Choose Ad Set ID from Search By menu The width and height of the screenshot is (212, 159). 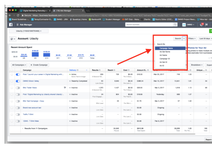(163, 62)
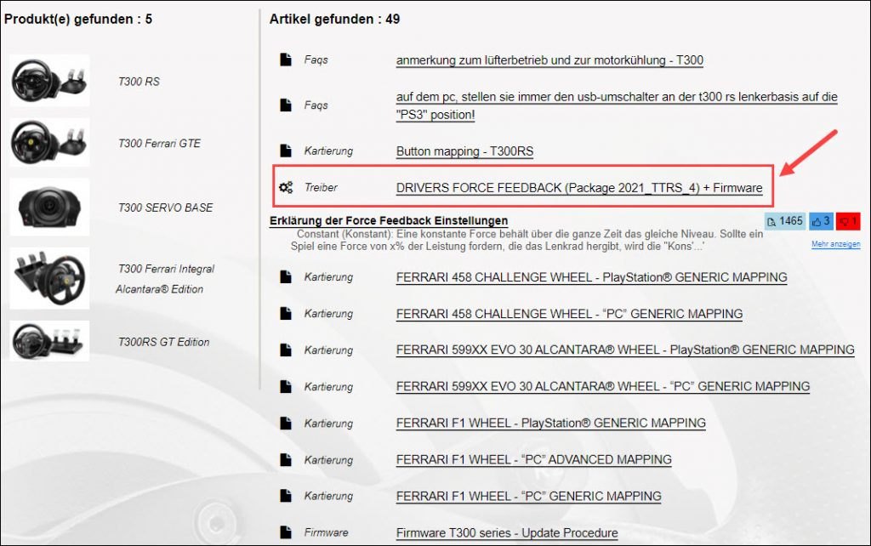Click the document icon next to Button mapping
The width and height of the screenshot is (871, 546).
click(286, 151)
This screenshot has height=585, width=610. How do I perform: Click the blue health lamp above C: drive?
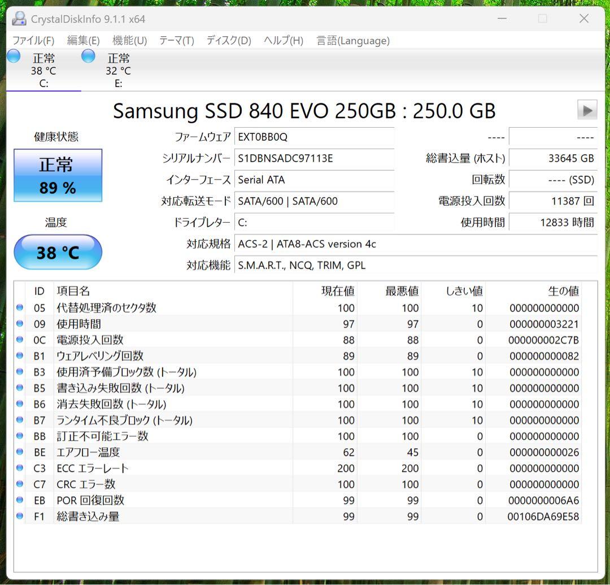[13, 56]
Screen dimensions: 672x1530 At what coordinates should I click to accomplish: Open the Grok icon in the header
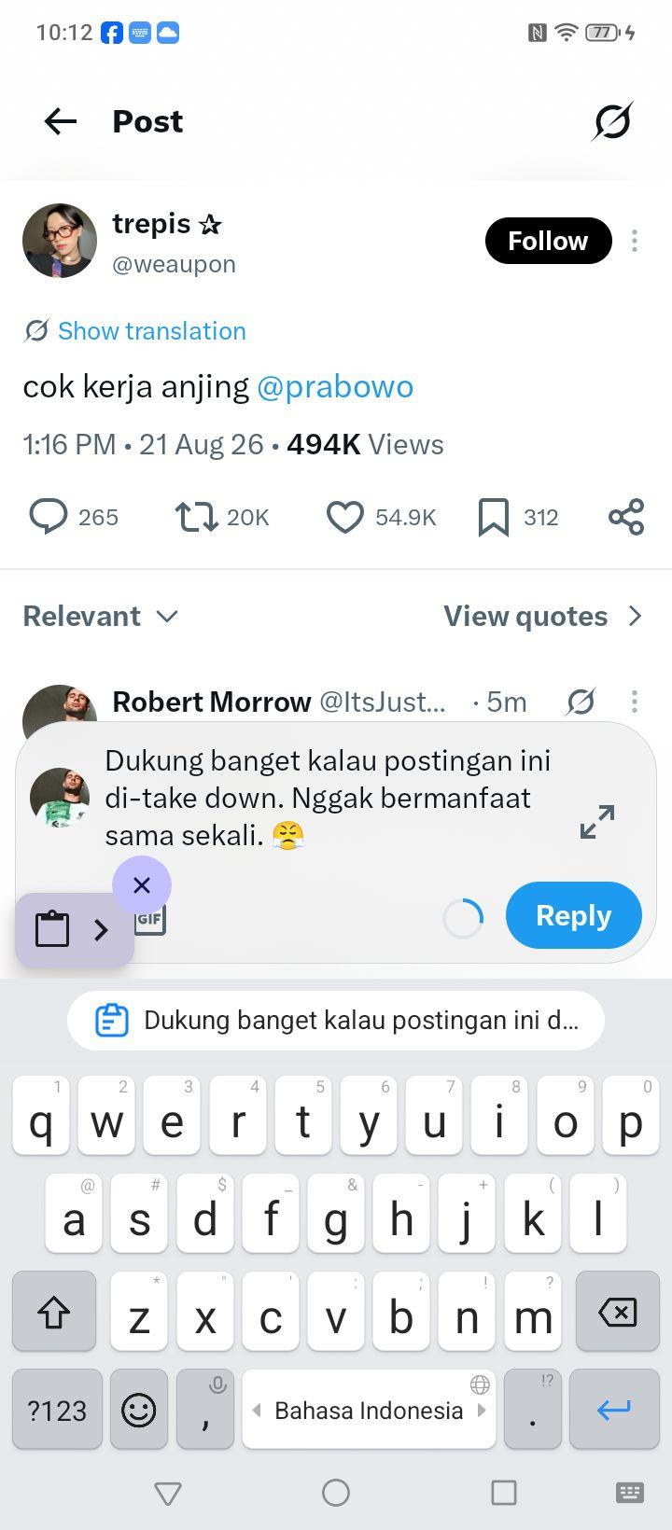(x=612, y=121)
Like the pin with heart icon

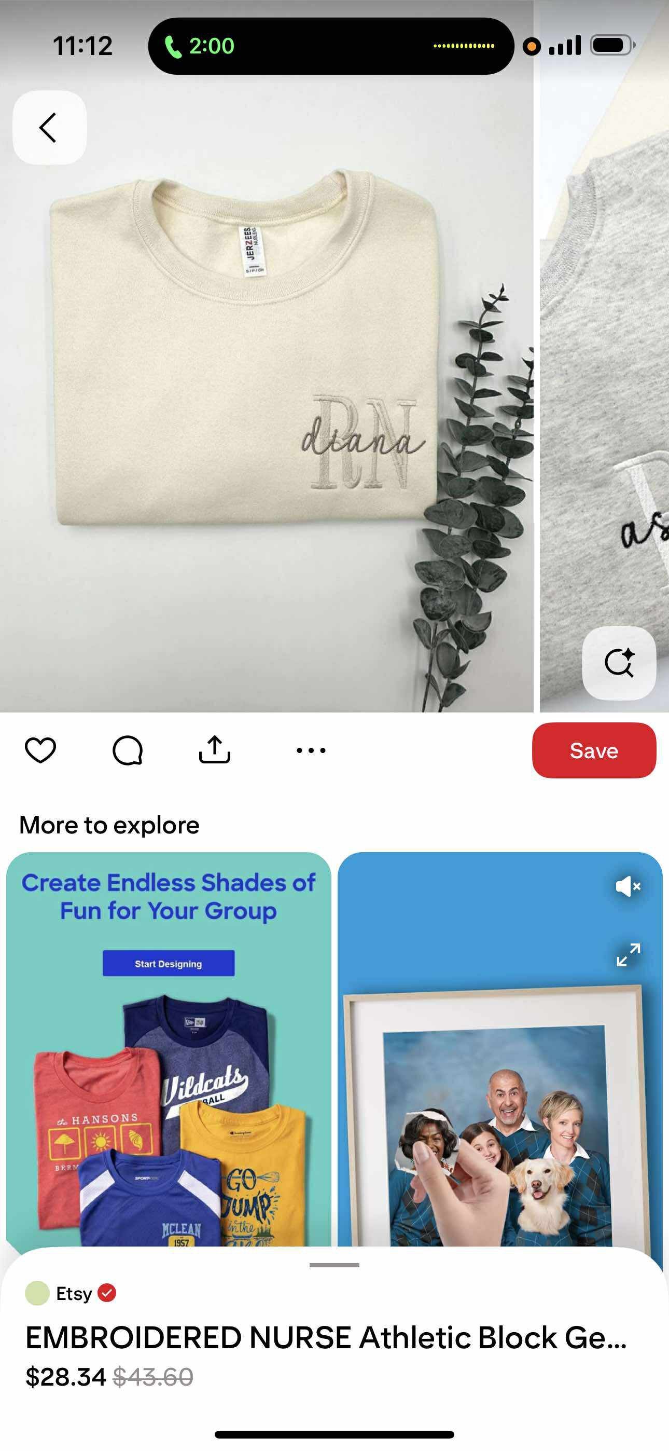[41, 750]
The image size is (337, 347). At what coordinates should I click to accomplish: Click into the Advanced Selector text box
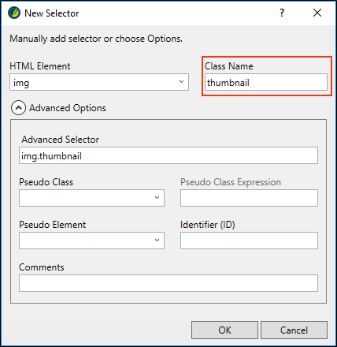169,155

To do »
Look above for the line containing "Like the pin with heart icon", then retype it and each line after it to the end of the records, exactly and without pictures.

Solution to this task »
Like the pin with heart icon

[41, 750]
The image size is (337, 347). At what coordinates should I click to accomplish: Click into the Advanced Selector text box
169,155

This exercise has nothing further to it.